DIRECTIONS FOR THIS TASK
In the data below, repeat the line containing "Viewport: 1827px width, 1027px height." and every following line exactly, up to and including the last line. Exclude pictures.

(Stored records)
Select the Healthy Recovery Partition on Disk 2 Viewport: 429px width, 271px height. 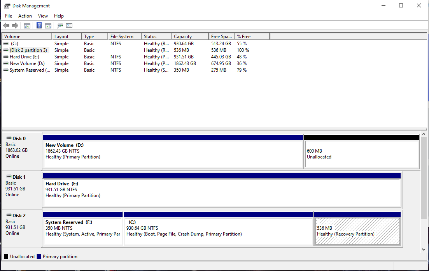(x=357, y=230)
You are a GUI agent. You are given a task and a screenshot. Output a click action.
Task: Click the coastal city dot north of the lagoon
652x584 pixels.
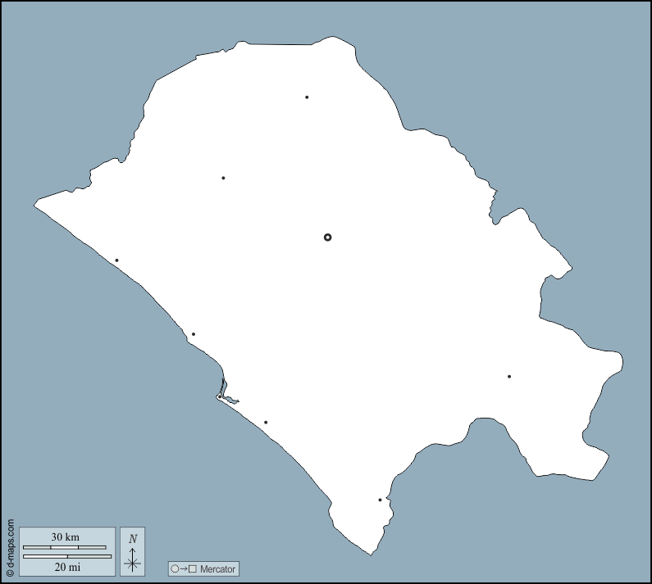(x=194, y=334)
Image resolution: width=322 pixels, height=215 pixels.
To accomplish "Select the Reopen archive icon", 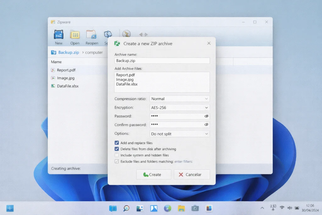I will 92,35.
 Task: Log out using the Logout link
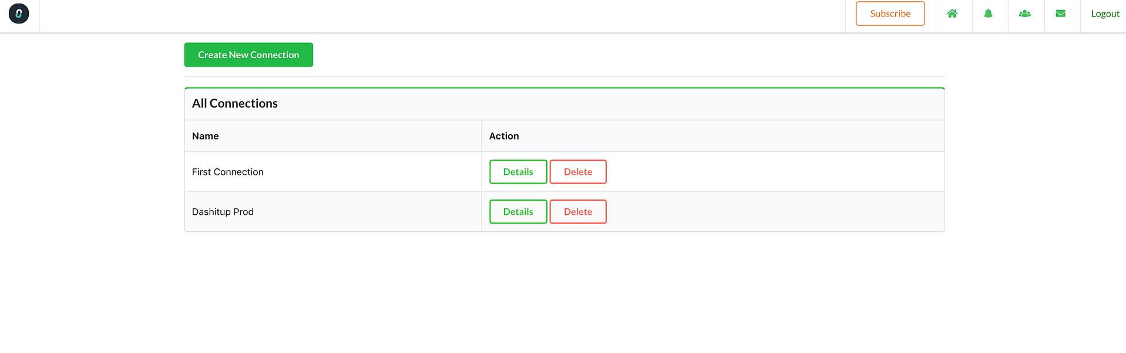(x=1105, y=14)
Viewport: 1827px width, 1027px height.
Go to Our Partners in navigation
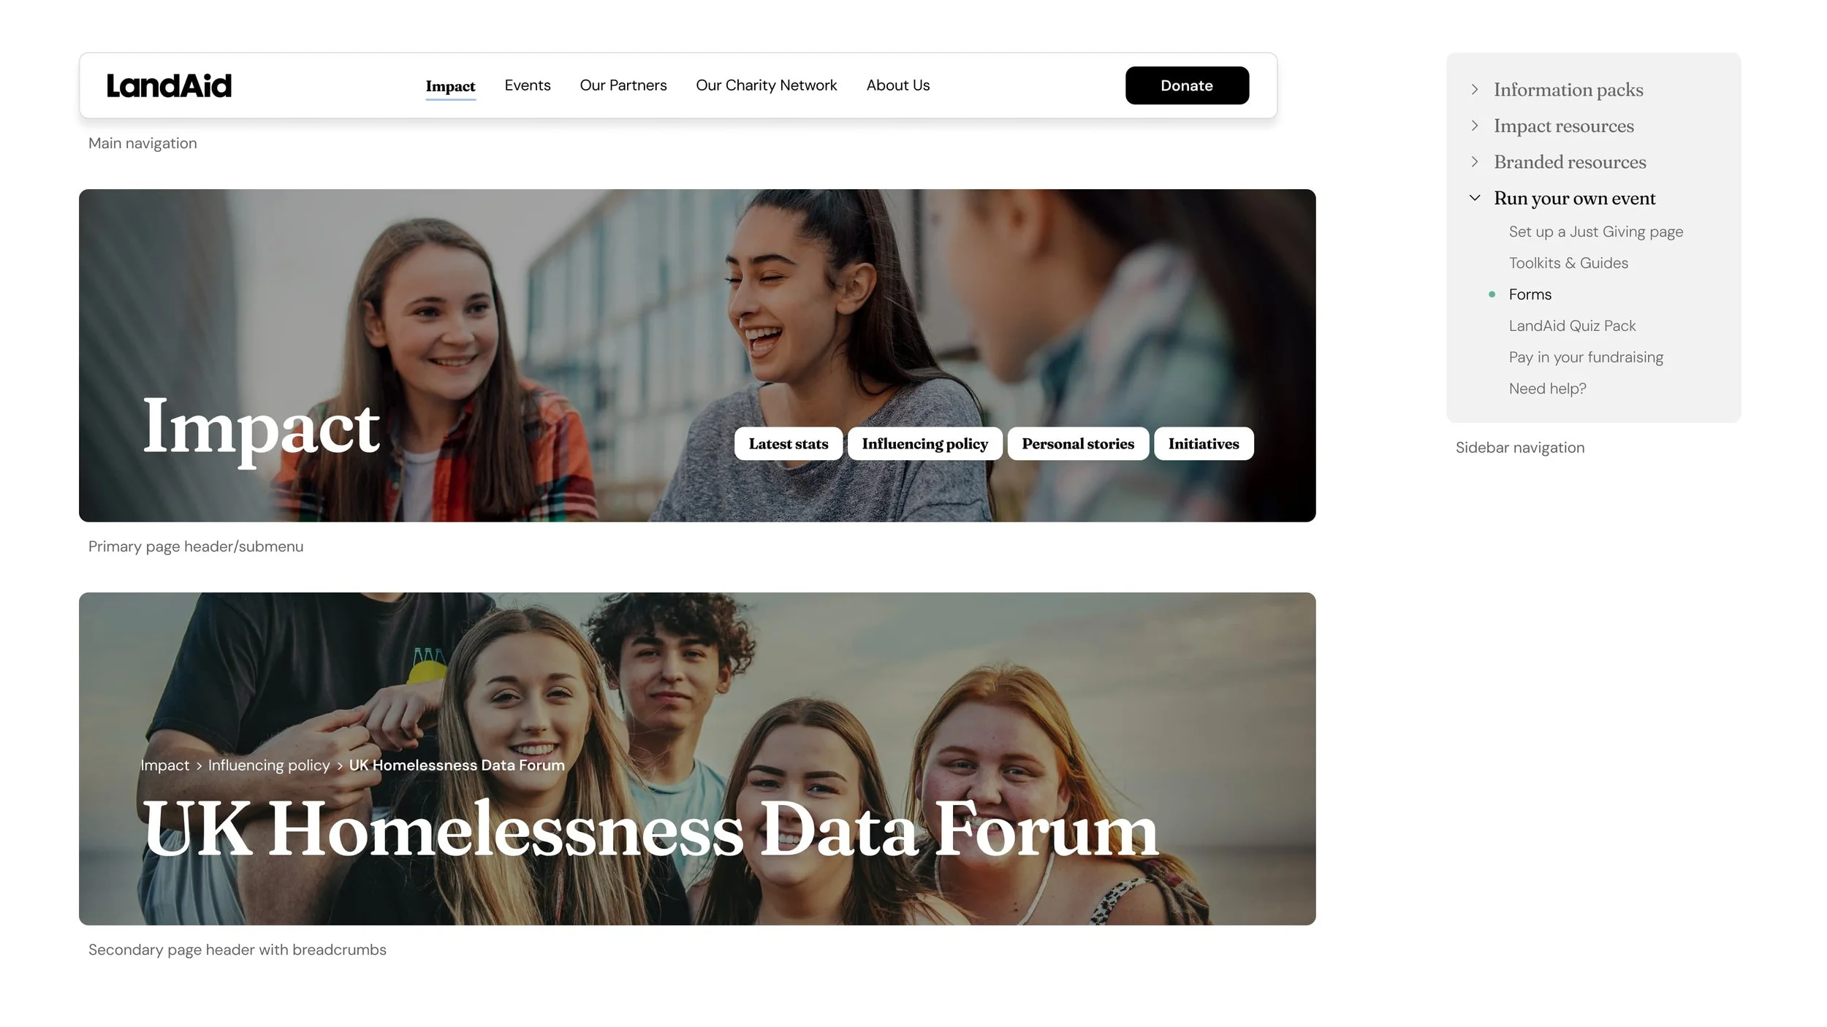click(623, 85)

SOLUTION BELOW
Viewport: 1827px width, 1027px height.
Go to Our Partners in navigation
click(623, 85)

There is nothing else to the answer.